Response: The Registrant has revised the relevant language to read:
Following the consummation of the Reorganization, the total annual operating expense ratio of the Combined Fund is expected to be lower than the current total annual operating expense ratio for INF, and modestly lower or at least equivalent to RA’s current expense ratio. For the twelve (12) month period ended June 30, 2019, the total annual operating expense ratios (including the costs of leverage) for RA and INF were 2.67% and 3.15%, respectively. If the Reorganization had been in effect for the twelve (12) month period ended June 30, 2019, the estimated total annual operating expense ratios on a pro forma basis for the Combined Fund would have been 2.65% (including the costs of leverage), representing a reduction in the current total annual operating expense ratio for INF of 0.50%, and modestly
lower or at least equivalent to RA’s current total annual operating expense ratio. The pro forma expense ratios have been adjusted to reflect a reduction in INF’s portfolio leverage to maintain approximately the same portfolio leverage currently in RA’s portfolio, following the closing date of the Reorganization (the “Closing Date”).
This change has been made globally, as applicable.
Comment 2: Please reconcile the disclosure on page 4 with the disclosure on page 85.

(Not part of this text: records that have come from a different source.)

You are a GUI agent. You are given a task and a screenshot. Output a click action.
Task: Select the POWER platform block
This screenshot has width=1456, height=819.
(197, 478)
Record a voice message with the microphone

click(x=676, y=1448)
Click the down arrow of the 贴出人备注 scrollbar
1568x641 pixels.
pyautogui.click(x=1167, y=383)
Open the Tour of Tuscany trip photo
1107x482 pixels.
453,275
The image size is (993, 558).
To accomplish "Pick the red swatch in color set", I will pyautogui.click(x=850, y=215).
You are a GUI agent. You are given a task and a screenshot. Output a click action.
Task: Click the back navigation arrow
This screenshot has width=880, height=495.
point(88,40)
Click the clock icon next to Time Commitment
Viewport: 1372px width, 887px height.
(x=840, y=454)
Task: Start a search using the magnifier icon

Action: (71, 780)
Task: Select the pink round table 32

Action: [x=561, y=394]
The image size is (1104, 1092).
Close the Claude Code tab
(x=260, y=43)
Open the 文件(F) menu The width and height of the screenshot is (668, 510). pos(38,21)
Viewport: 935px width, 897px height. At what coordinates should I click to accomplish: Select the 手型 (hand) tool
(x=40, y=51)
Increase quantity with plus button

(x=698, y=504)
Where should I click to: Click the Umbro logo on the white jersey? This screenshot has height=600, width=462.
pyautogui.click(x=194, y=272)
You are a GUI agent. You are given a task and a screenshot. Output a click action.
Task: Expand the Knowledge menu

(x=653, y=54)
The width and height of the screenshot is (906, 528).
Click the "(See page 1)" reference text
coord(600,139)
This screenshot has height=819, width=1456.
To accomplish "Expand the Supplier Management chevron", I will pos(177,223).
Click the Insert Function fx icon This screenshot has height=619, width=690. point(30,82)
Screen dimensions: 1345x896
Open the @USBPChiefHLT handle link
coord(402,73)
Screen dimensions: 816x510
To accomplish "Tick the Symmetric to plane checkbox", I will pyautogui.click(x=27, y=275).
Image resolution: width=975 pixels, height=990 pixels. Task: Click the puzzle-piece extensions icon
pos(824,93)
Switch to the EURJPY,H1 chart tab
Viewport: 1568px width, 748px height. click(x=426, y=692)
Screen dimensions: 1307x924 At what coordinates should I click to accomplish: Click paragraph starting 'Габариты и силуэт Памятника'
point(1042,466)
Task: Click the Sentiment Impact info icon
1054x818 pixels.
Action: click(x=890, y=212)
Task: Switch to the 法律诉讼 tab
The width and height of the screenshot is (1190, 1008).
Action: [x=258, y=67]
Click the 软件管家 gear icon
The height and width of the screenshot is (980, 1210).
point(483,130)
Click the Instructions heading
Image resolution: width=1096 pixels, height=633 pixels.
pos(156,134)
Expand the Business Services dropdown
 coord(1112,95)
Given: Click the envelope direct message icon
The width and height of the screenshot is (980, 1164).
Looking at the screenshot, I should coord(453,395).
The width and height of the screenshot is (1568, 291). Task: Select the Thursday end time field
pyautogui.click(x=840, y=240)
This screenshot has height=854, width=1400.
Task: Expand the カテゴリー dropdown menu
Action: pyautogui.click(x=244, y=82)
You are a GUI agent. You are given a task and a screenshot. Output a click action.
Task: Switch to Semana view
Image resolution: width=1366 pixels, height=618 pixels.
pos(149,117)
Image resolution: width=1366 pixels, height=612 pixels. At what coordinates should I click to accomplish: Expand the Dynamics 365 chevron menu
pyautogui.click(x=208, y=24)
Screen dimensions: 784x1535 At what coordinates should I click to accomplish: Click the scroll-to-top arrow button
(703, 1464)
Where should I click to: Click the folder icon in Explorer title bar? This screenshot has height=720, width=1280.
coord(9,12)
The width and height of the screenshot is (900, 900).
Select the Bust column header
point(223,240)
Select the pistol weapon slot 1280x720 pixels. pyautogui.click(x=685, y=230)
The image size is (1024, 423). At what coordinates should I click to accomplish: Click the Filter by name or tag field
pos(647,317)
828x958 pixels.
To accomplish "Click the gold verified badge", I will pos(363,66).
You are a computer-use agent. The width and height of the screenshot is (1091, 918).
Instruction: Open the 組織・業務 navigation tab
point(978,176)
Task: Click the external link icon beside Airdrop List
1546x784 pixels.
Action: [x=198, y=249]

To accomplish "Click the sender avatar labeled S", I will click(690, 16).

Response: The Registrant has added the following disclosure to page 85, as a second paragraph under “Proposal 2: Issuance of RA Common Shares”:
No gain or loss for Federal income tax purposes will be recognized by RA or its stockholders following the Reorganization. The RA Board, based upon its evaluation of all relevant information, anticipates that the Reorganization will benefit stockholders of RA. In particular, the RA Board reviewed data presented by the Adviser showing that RA will not experience an increase in the total expense ratio as a result of the proposed Reorganization. In addition, the Board considered that the Reorganization will result in a larger fund that is more liquid, with a lower expected volatility profile than INF, and which should trade at a narrower discount. If the Reorganization is consummated, the Board also considered that the Combined Fund will maintain RA’s management fee rate of 1.00% of RA’s Managed Assets.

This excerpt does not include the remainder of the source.